Cada vez que eu olhava as horas, eu me desmotivava. Acho que o metrô da cidade de São Paulo nunca tinha andado tão devagar quanto naquela tarde. E as estações pareciam não acabar. Fui fazendo mais cálculos e vi que os 20 minutos que eu tinha antes, tinham virarado 15, já se tornaram 10. Fechei os olhos. Me imaginei chegando depois do horário de partida do ônibus. Me veio a cabeça os longos 120 minutos que eu passaria sentado naquelas cadeiras duras do terminal. Talvez com fome e sem grana. Assistindo a tarde ir embora. Guardando energia e inutilizando esse dia. UM DIA. Que tem 24 horas. E que eu não as haveria usado pra nada, a não ser me locomover míseros 150 quilômetros. Quem anda isso num dia todo? Se eu tivesse ido caminhando de mochila, compensaria mais. Não gastaria essa grana. Apreciaria uma paisagem, um ar puro. Poderia parar quando quisesse. Até pegar uma carona. Chegaria antes... Arghhhh!

Até que já quase sem esperanças, tentando me acostumar com ideia de viajar só no finalzinho da tarde, ao olhar mais uma vez pro meu pulso, me perguntei "por que diabos eu vim com esse troço?" Lembrei da minha mãe, do camelô que deve ter vendido pra ela, do outro relógio mais bonito, do celular que eu não tinha mais, dos dez minutos... DEZ MINUTOS!!! Era isso! Eu tinha mais dez minutos, e num contava com tal bônus. Era como morrer logo após passar num check-point no Crash. Como ser salvo pelo herói quando o vilão do filme já lhe perguntava seu último desejo.

Um sorriso logo surgiu no meu rosto. Perguntei pro cara ao lado as horas, só pra confirmar. Confirmei. Tudo bem, ele deve ter me achado um imbecíl perguntando as horas de relógio no braço esquerdo. Respirei fundo. Nem liguei. Agora sim as minhas contas batiam! A estação do Tietê se aproximava. O metrô parecia andar mais depressa. Saiu do subterrâneo dando vista ao céu acinzentado. Vi uma marginal cheio de sujeitos iguais a mim: apressados. Brigando contra o relógio. E vi também que desta vez eu iria vencer. 

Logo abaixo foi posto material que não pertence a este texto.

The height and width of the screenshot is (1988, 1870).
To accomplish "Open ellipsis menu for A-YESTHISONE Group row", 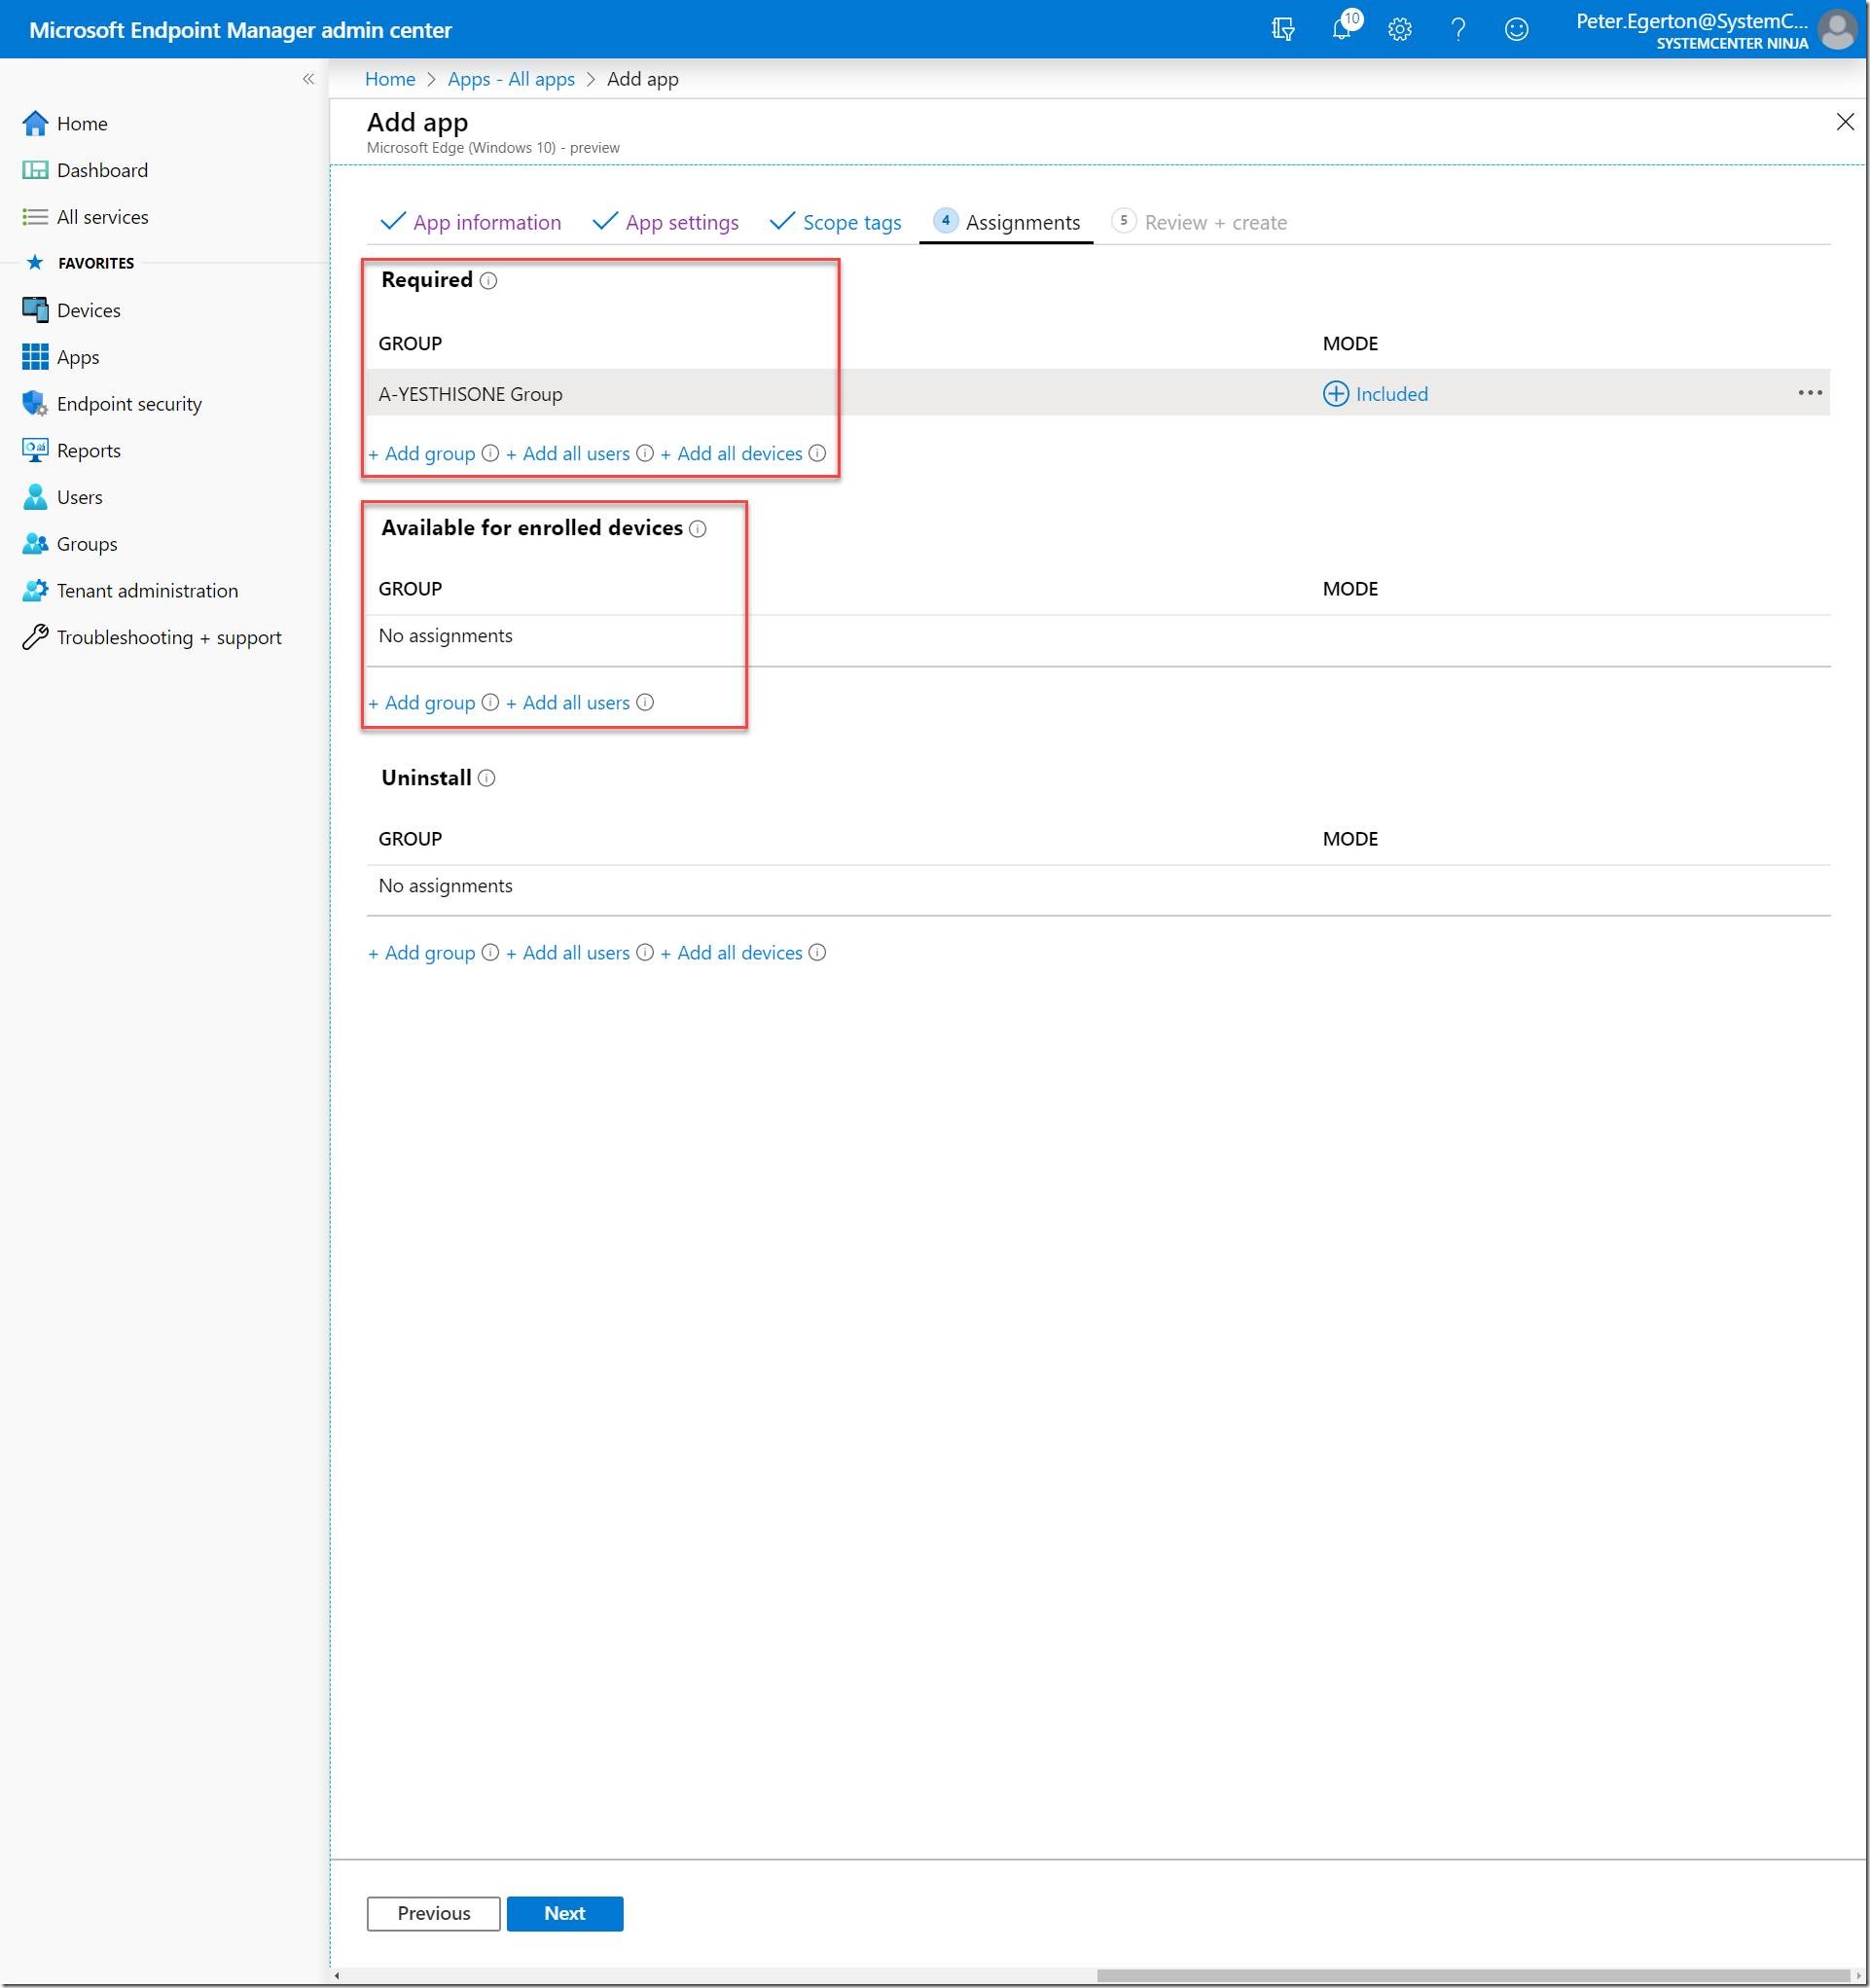I will click(1809, 393).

Venci. Me senti de volta para o atletismo, numa competição lá no João do Pulo. Passei todos no corredor do terminal. E olha que ninguém anda devagar naquele lugar. Peguei a passagem, desci a escada de três em três degraus e fui o último a entrar no ônibus. Ouvi algo do tipo:

- Tava só esperando você, jovem, hahaha - do motorista.

Sentei no meu lugar. Estava suado. Ofegante. Olhei pro meu pulso e sorri outra vez. Fui arrumar o relógio pra hora certa. Pensei melhor... Desisti. Agradeci minha mãe em pensamento. E prometi nunca mais sair atrasado pra pegar ônibus, nem reclamar dos presentes dela. Afinal, mãe sempre sabe o que faz.